My mother, who was a child during the Depression, recalls the radio program “Little Orphan Annie” with pleasure. A serial directed to children, it featured the comic-strip characters, who first appeared in 1924, although the plots of the show didn’t follow the stories, or include all the characters, of the print version. The national broadcast was sponsored by the Wander Company, makers of Ovaltine, a powder that was added to milk to make it more nutritious — and delicious — to children. (Ovaltine was first marketed as a food supplement for invalids.)
Beginning in 1925, the year after the comic strip first appeared, Annie acquired a sidekick, a mixed breed dog that she named Sandy. Sandy was drawn so that he looked like he was least partly an Airedale terrier, a popular breed in the 1920s and 1930s. He also had a very happy dog smile and the same round, empty eyes as his young mistress. Unlike Buster Brown’s dog Tige, however, Sandy was no comedian, nor did he share his observations on life through thought balloons. He was a hero, however, who saved Annie from various dangers.

I had no idea that the radio show had spawned a booklet about training dogs. When I saw this one in an online auction, I bid but assumed that collectors of Little Orphan Annie memorabilia would drive the price past my tiny collecting budget. I was surprised when I won it. And the booklet came with its original mailing envelope! The little girl who ordered the book carefully filled in her personal information on the back cover.

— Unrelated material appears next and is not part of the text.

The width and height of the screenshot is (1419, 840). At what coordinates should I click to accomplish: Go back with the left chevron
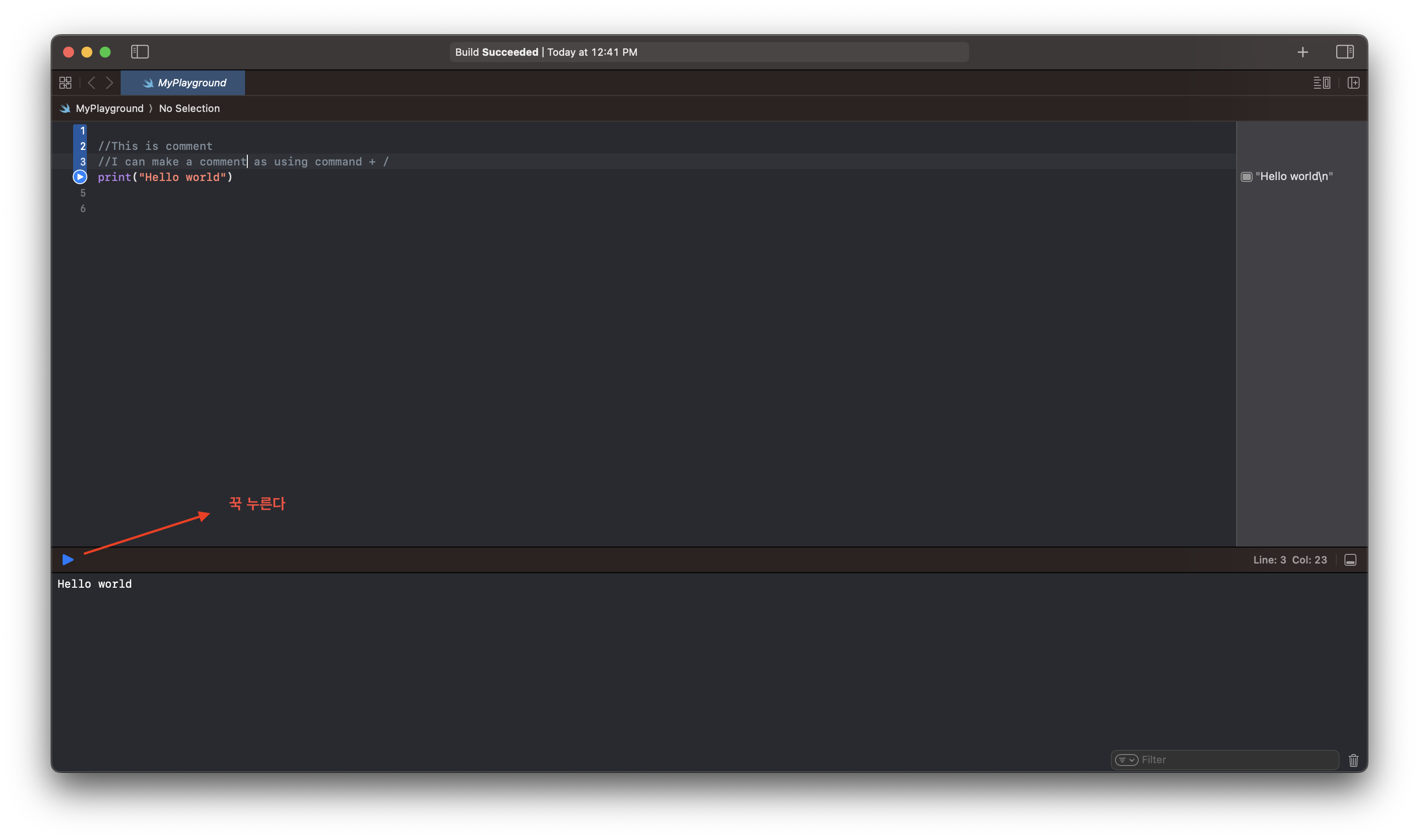click(92, 83)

Inside the front cover, Annie introduced Sandy, a “real All-American dog,” who “has about the best of every kind of dog in him.”
The booklet contained care and training advice by Michael von Motzeck, proprietor of the V. and M. Training Kennels of Chicago, Illinois (the city where the radio show originated). Von Motzeck offered advice that was still relatively progressive at the time. For example, he was a proponent of the folded newspaper as the only method for punishment and advised that patience, petting and praise were the true keys to training.


The instructions for teaching dogs tricks showed boys interacting with their pets rather than adults. Even though the booklet was a gift from Little Orphan Annie, girls were neglected as potential dog trainers. The advice on care and training was followed by information on 29 breeds punctuated with attractive small drawings, mostly of the characters in the radio show. Below, in the page on Airedales, Annie and Sandy look on while Annie’s friend Joe Corntassel builds a dog house, presumably for Sandy.

Returning to von Motzeck, I discovered that he is another of these interesting characters who made some kind of living as a trainer, dog dealer, and kennel proprietor in the 1920s and 1930s. (I wrote about another of these fellows, a Los Angeles go-getter named Richard Goodwin, in my 6 March 2017 post.) Classified ads for von Motzeck’s V. &. M. training and boarding kennel appear in the Chicago Tribune in August of 1936. He offered to train dogs for “obedience, protection and stagework” and listed “Dobermans, Airedales and Other Breeds” for sale. How the good people of the Wander Company found him is a mystery, but it is possible that someone attended von Motzeck’s demonstration of dog obedience at the Pedigree Shop of the Marshall Fields Department Store later that year. It featured his champion Doberman-Pinscher “Major Von Motzeck.”
By 1939, Michael von Motzeck was featured in magazine advertisements for Red Heart Dog Food, offered by Chicago packing house John Morrell & Company. (His dogs always ate Red Heart, of course.) That year he also appeared in a long article titled “How Smart is Your Dog?” in Popular Mechanics, the Bible of Depression-era do-it-yourselfers. And finally, in 1945, von Motzeck’s dogs were featured in Life Magazine; he had trained a dachshund named Sascha to be the seeing-eye for a blind collie from his kennel and was considering training more service dogs for disabled dogs!